(Collected data entries)
• • • • •
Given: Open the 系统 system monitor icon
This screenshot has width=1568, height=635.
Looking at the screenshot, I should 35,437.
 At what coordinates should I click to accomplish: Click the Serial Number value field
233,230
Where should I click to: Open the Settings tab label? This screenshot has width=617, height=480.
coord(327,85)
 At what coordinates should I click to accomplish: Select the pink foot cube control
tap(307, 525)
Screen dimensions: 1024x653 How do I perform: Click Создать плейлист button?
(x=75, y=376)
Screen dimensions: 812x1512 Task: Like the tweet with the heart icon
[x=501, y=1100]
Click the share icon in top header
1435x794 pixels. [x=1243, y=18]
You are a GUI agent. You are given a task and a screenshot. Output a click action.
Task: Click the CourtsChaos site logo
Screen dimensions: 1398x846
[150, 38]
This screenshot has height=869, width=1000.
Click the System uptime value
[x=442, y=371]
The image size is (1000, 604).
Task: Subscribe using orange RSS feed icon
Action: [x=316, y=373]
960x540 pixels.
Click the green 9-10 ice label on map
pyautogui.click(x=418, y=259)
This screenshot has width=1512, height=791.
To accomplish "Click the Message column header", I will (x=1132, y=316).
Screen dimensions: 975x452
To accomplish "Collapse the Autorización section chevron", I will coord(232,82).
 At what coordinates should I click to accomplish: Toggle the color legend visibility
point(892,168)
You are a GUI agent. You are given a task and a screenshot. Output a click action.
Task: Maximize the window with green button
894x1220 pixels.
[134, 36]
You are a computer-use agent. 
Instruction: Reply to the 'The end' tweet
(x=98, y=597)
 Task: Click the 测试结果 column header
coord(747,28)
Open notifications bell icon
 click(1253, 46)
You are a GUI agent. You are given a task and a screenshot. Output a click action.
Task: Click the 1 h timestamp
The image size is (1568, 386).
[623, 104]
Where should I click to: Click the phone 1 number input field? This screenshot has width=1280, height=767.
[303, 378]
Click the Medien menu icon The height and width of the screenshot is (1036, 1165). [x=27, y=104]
• • • • •
## Prompt
Lines that include the word "will" are to be extracted from the data above.

## Completed task
To accomplish "Click the Message column header", I will (x=1132, y=316).
To accomplish "Collapse the Autorización section chevron", I will coord(232,82).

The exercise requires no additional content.